### [PROBLEM]
Answer these questions from the Hops SSL/TLS configuration page:
(a) Which field of a user's x509 certificate holds the project-specific username?
(b) What file name pattern should the client keystore follow, and what form does USERNAME take in Hopsworks?
(c) Which configuration file's properties does the page go through first?

### [TEXT SHOWN]
-- Start --

Hops SSL/TLS configuration

Hops is the only Hadoop distribution that supports SSL/TLS encryption at the RPC layer. This provides encryption and authentication in all intra-Hadoop communication links. In Hopsworks a registered user holds a x509 certificate for every Project he/she has created. The CN field in the certificate contains his/her project specific username and that gives us the possibility to provide application level authorization at the RPC server.

In order to enable this feature a set of configuration parameters should be set. A description of the required properties is outlined below.

In Hops the file name pattern for the keystore should be following:

  • For the server keystore: HOSTNAME__kstore.jks, where HOSTNAME is the hostname of the machine
  • For the client keystore: USERNAME__kstore.jks where USERNAME in Hopsworks is the project specific username in the form of PROJECTNAME__USERNAME

The file name pattern for the truststore should be following:

  • For the server keystore: HOSTNAME__tstore.jks, where HOSTNAME is the hostname of the machine
  • For the client keystore: USERNAME__tstore.jks where USERNAME in Hopsworks is the project specific username in the form of PROJECTNAME__USERNAME

First we will go through the properties in $HADOOP_HOME/etc/hadoop/ssl-server.xml configuration file. This file contains information regarding the cryptographic material needed by the entities which run an RPC server. The properties are superset of Apache Hadoop, a brief description can be found here.

-- End --

### [SOURCE MATERIAL]
-- Start --

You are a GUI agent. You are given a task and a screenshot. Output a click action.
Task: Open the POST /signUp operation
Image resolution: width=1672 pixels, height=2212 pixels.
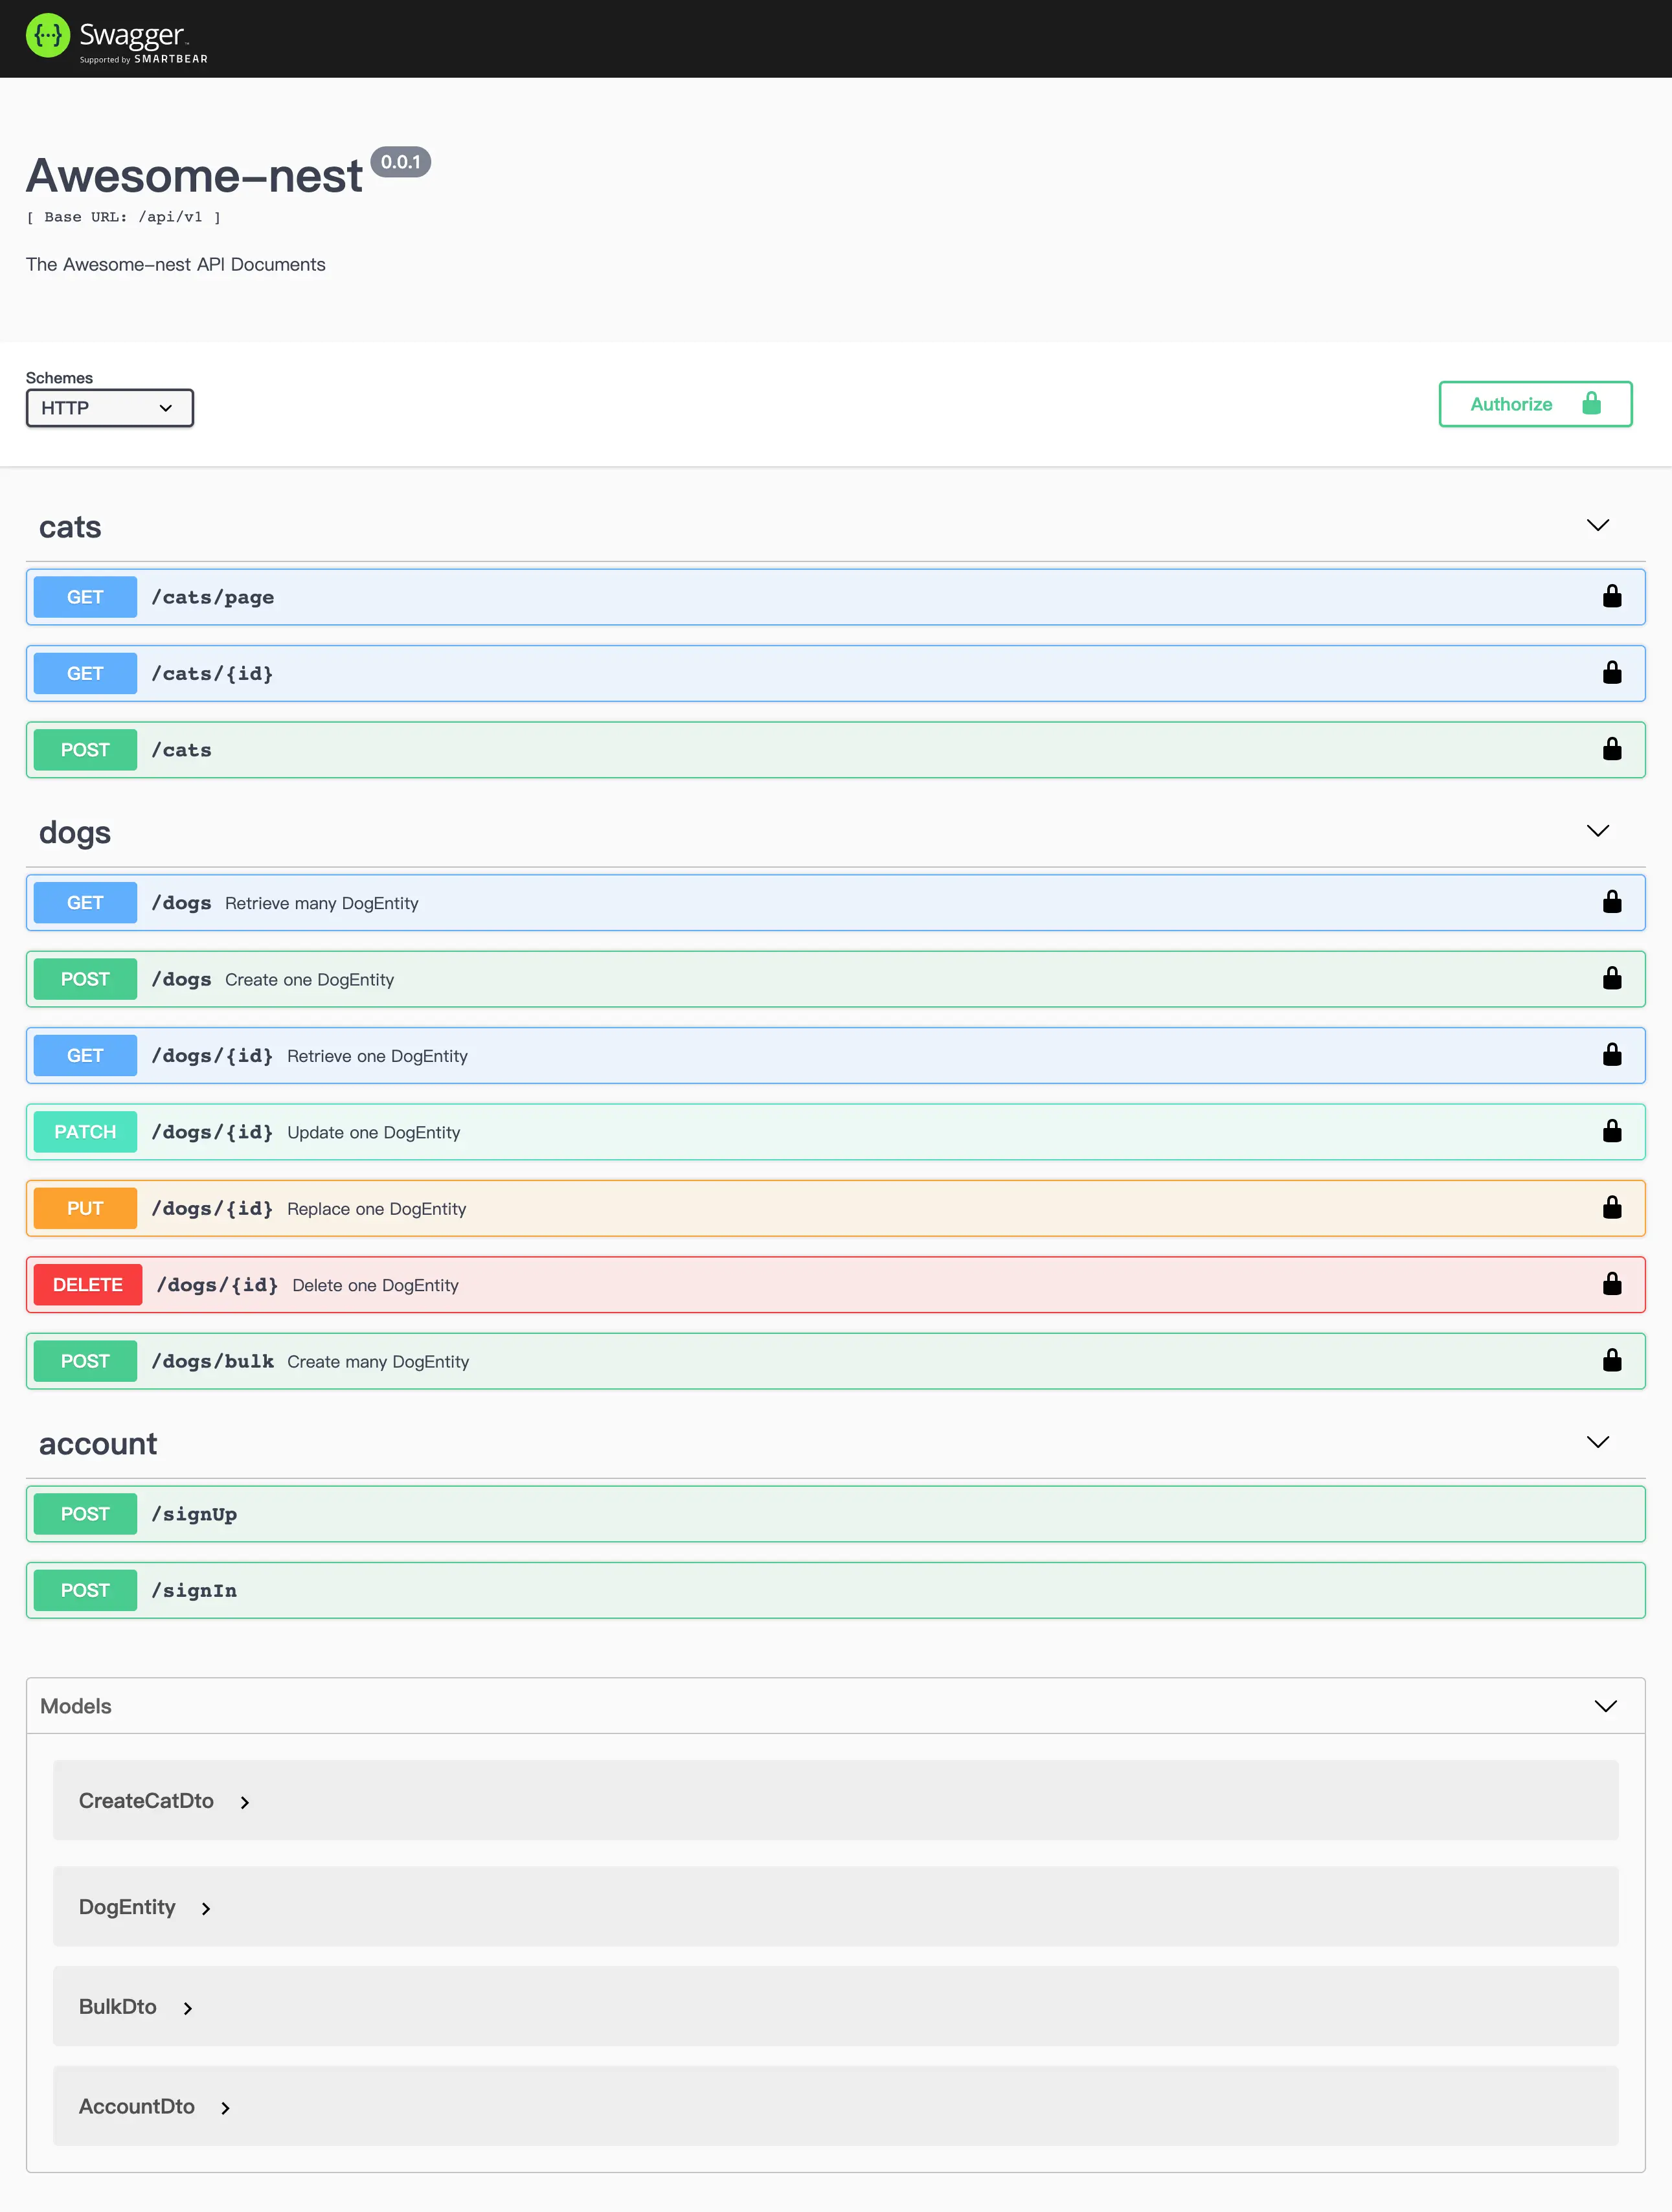coord(835,1514)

-- End --

### [RESPONSE FOR THIS EXERCISE]
(a) The CN field.
(b) USERNAME__kstore.jks, where USERNAME takes the form PROJECTNAME__USERNAME.
(c) $HADOOP_HOME/etc/hadoop/ssl-server.xml.